◆ PROBLEM
Print every one of the entries below verbatim, line for line.

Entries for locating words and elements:
**********
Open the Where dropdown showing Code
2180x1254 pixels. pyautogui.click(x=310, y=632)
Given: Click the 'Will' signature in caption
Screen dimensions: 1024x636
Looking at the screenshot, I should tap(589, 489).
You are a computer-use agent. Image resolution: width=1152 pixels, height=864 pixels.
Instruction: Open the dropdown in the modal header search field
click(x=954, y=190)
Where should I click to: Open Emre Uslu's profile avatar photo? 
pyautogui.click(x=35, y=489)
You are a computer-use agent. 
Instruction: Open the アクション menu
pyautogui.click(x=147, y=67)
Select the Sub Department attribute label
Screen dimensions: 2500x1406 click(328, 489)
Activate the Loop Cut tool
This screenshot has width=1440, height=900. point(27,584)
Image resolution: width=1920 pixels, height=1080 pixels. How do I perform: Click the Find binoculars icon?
**********
◆ EXERCISE OUTPUT
Open the Where dropdown showing Code
2180x1254 pixels. pyautogui.click(x=310, y=632)
Given: Click the 'Will' signature in caption
Screen dimensions: 1024x636
Looking at the screenshot, I should tap(589, 489).
You are a computer-use agent. Image resolution: width=1152 pixels, height=864 pixels.
Instruction: Open the dropdown in the modal header search field
click(x=954, y=190)
Where should I click to: Open Emre Uslu's profile avatar photo? 
pyautogui.click(x=35, y=489)
You are a computer-use agent. 
Instruction: Open the アクション menu
pyautogui.click(x=147, y=67)
Select the Sub Department attribute label
Screen dimensions: 2500x1406 click(328, 489)
Activate the Loop Cut tool
This screenshot has width=1440, height=900. point(27,584)
Image resolution: width=1920 pixels, height=1080 pixels. How do I perform: Click the Find binoculars icon?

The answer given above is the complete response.